第56回日本作業療法学会

講演情報

一般演題

教育

[OR-5] 一般演題:教育 5/理論 2

2022年9月18日(日) 09:40 〜 10:40 第4会場 (RoomA)

座長:井村 亘(玉野総合医療専門学校)

[OR-5-2] 口述発表:教育 5/理論 2作業療法士向けのポータルサイト設立におけるアンケート調査

川畑 祥子1柳本 麻里2高木 洋平3細川 雄平4山内 匡也5 (1医療法人 康生会 豊中平成病院リハビリテーション部,2医療療法人 平成博愛会 徳島平成病院リハビリテーション部,3医療法人社団 大和会 平成扇病院リハビリテーション部,4平成リハビリテーション専門学校リハビリテーション部,5医療法人社団 淡路平成会 東浦平成病院リハビリテーション部)
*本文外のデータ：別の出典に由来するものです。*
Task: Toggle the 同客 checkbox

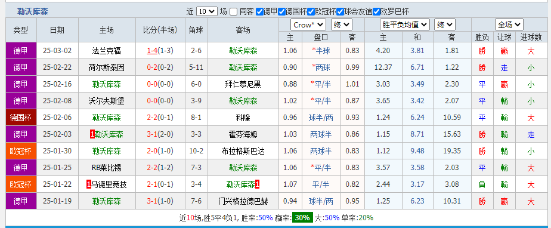Action: tap(233, 12)
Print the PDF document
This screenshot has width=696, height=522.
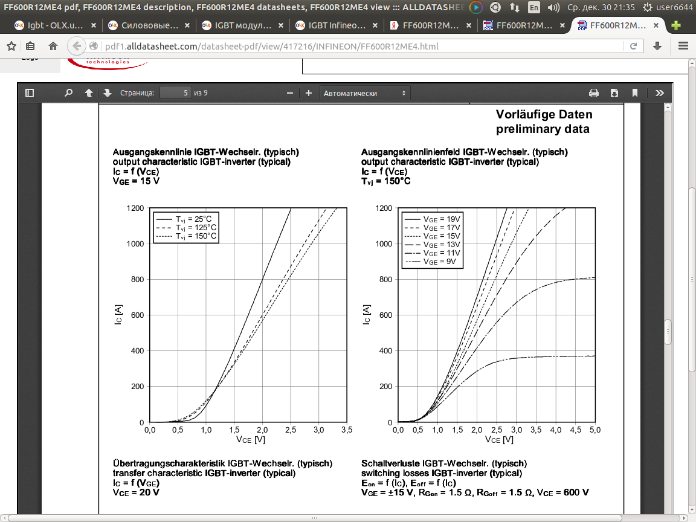point(594,93)
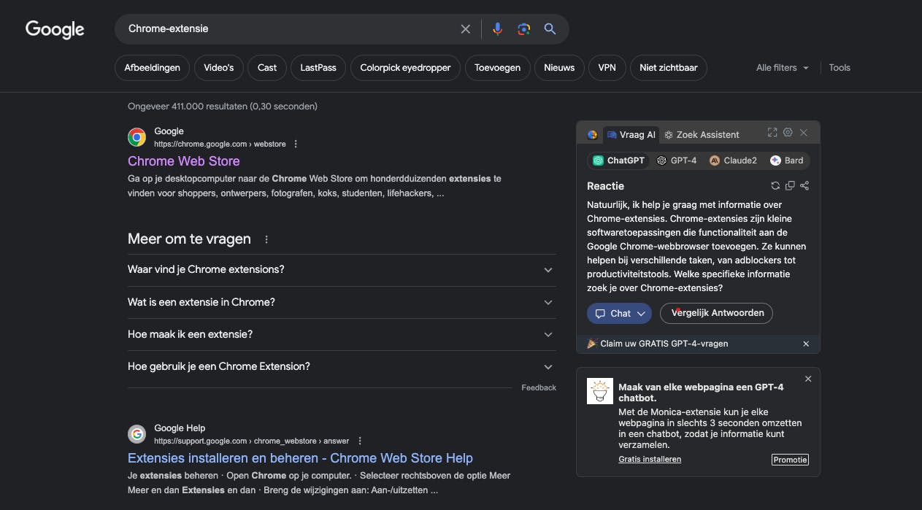Viewport: 922px width, 510px height.
Task: Choose Bard as the AI model
Action: coord(786,161)
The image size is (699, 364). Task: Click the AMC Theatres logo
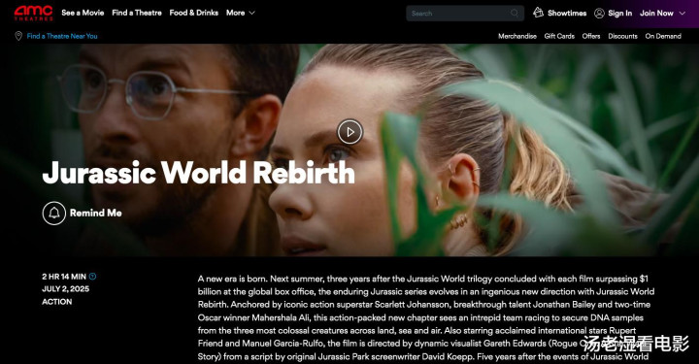pos(33,13)
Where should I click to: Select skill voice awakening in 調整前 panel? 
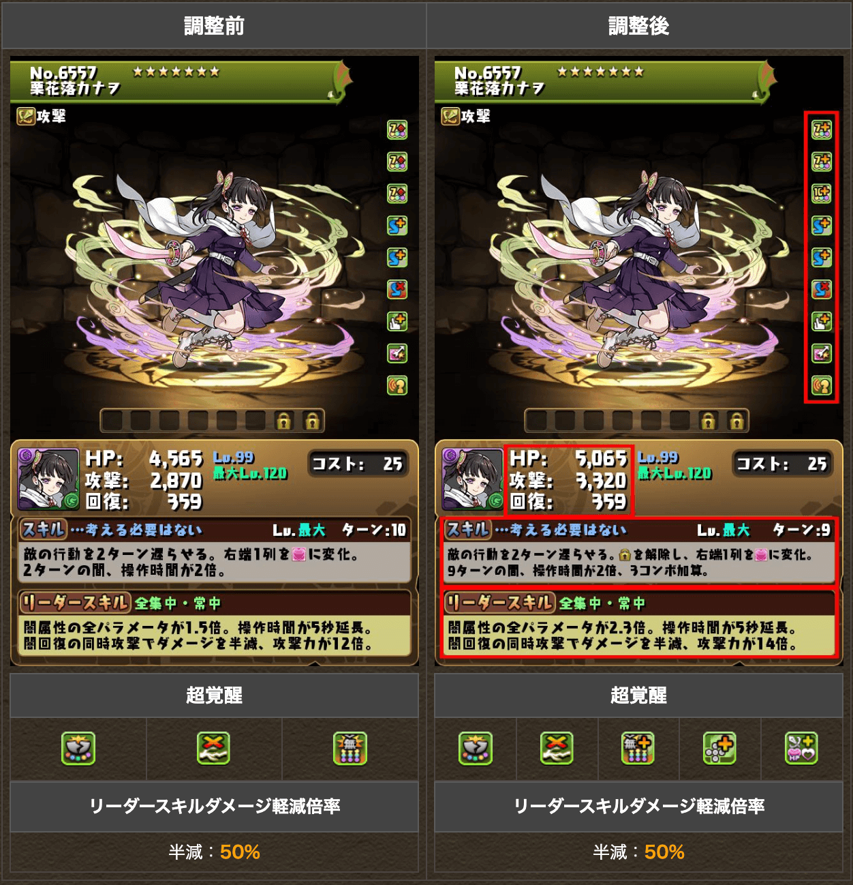397,385
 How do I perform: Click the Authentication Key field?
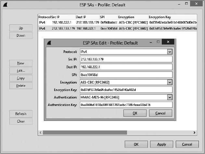(x=125, y=105)

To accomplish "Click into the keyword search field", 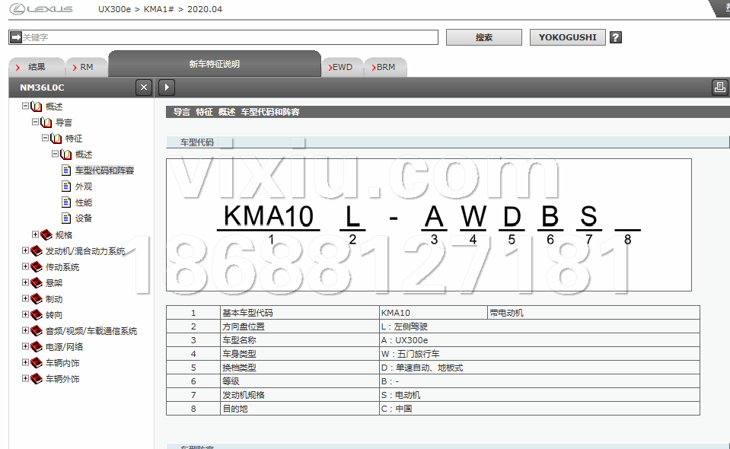I will pos(228,37).
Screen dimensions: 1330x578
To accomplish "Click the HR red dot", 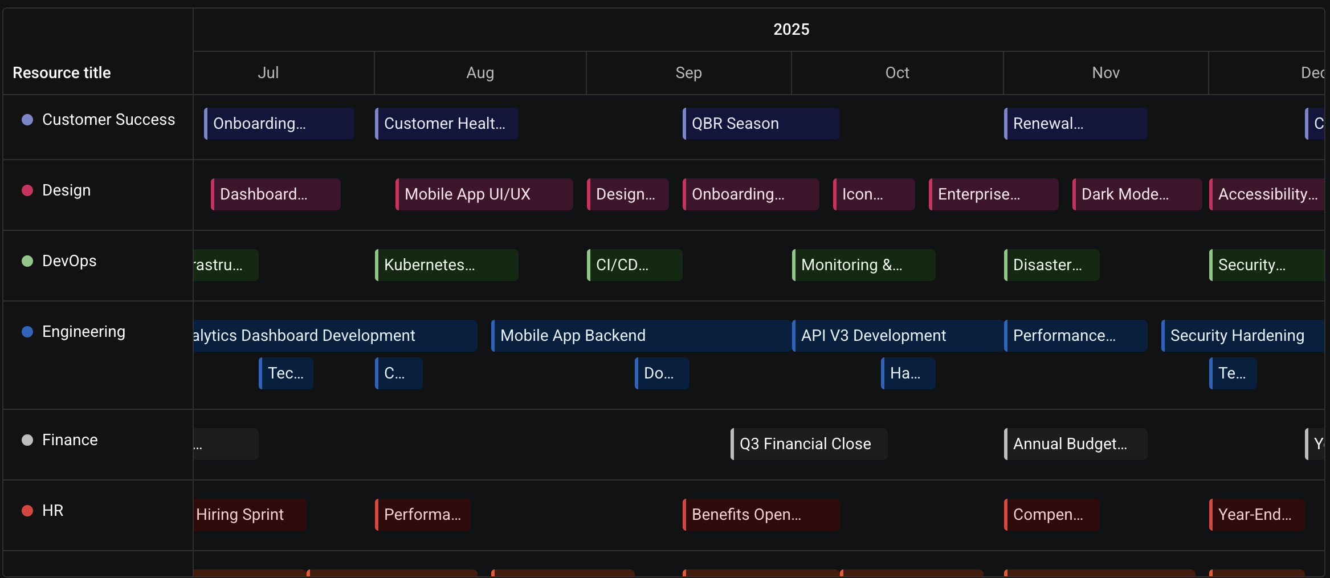I will click(27, 511).
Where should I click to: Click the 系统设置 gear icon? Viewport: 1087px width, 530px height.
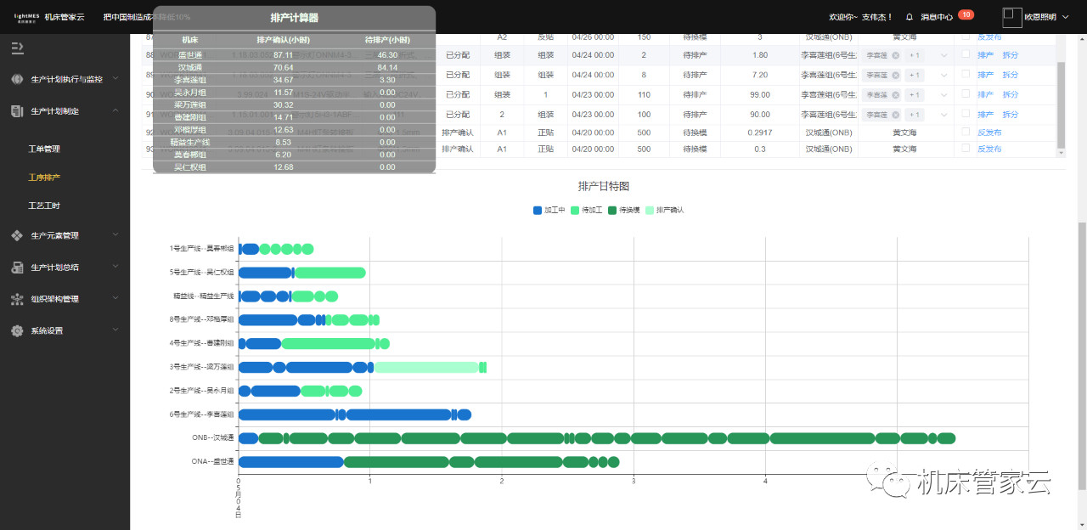(x=17, y=331)
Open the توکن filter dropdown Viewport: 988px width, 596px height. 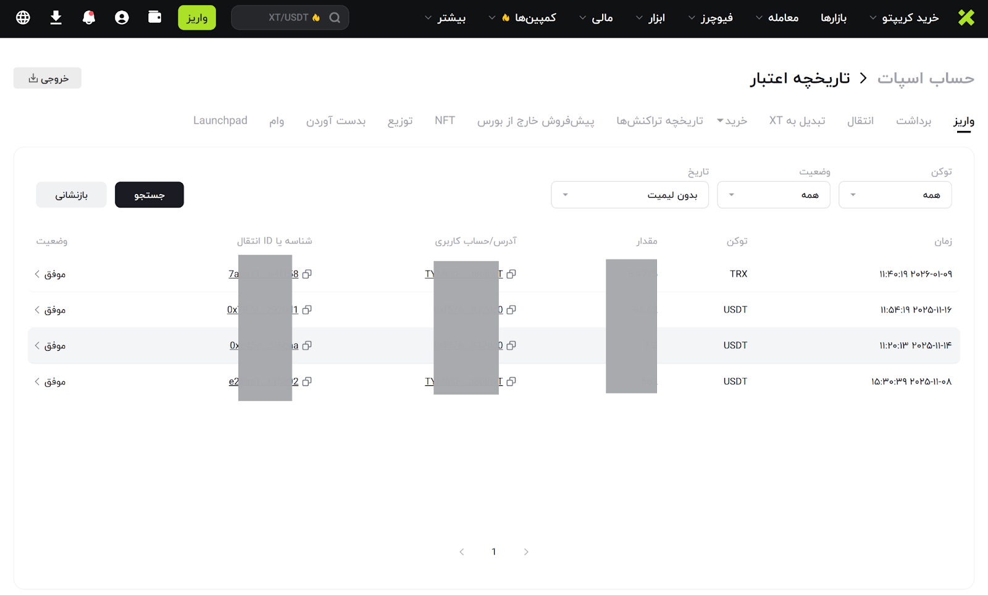click(895, 195)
【背景・目的】我々が属する平成医療福祉グループ (以下,グループ) は,420名を超える作業療法士 (以下,OT) が在籍している.グループに所属する療法士の卒後教育として様々な支援体制を整えているが,OTに特化した教育支援は各施設の指導体制に委ねられている.そのため,ネットワークを通じて,どこからでも受けられる教育支援が必要と感じ,2018年2月よりOT推進チーム (以下,チーム) を発足し,同年11月よりOTポータルサイト (以下,サイト) を設立した.こうした取り組みがグループ内のOTにどのように反映されているかを把握するためアンケートを実施し,有効に運用するための検討材料とした.
【方法】サイトはGoogleサイトを用いてチームメンバーのOT11名で運用している.サイトには,OTに関連する評価・訓練道具,文献,自助具,作業活動,動画などの紹介,毎月,SNSやトピックスを配信している.また,より多くのOTに認知してもらうため,更新したサイトの内容はNEWSLETTERという広報紙で各病院・施設のリハ役職者宛に毎月配信している.閲覧者は,様々なデバイスを利用しどこでも無料で閲覧することが可能となっている.この他,事例相談のあったOTにチームよりアドバイスを行っている.上述した取り組みに対して,グループに所属するOT420名に対し,Googleフォームを用いたアンケート調査を実施した.アンケート期間は2021年12月13日から2022年1月7日までとし,内容はサイトの利用頻度や有用性,今後の展望などとした.形式は,無記名で選択肢もしくは一部自由記述とし,統計処理は記述統計とした.倫理的配慮として,アンケートの目的,内容ならびに回答の有無により職務上の不利益が生じない旨を依頼書で説明し,書面にて同意を得た.
【結果】有効回答は58% (244名) であった.「サイトを知っている」と回答したOTは70.1%で,うち閲覧したことがあるOTは86.5%であり,1か月に1度以上閲覧しているOTは20.7%であった.満足度は,「非常に満足している」「満足している」が59.7%であった.知識や技術に新たな気付きがあったかについては,「とてもあった」「あった」が68%であった.使いやすさについては,「非常に感じる」「感じる」が52.1%で,有用性については,「非常に感じる」「感じる」が62.9%であった.意見としては,「ログイン方法がわからない」「見たいページにたどり着かない」「専門領域の違い」等の回答があった.取り組んでほしい企画については,疾患ごとのより具体的なアプローチを求める声や事例検討等の意見交換,各病院独自の取り組み等の他院のOTの考えや活動について知りたいという回答が多かった.要望や改善点については,「使いやすい」という意見がある一方で,ログイン方法についての意見が多数あった.
【考察】本調査において満足度や有用性等について,約6割の意見が好評であった.その一方で約4割のOTが閲覧方法や発信する情報等についての要望を示した結果となった.これらの意見を参考に,各施設の分野や領域別に応じた作業療法や集団リハビリテーションなどの配信,広報活動の一環としてチームの紹介など,オンラインを通じた広報活動も検討している.今後もより多くのOTに利用され,教育体制の強化につながる運用と周知を目指していきたい.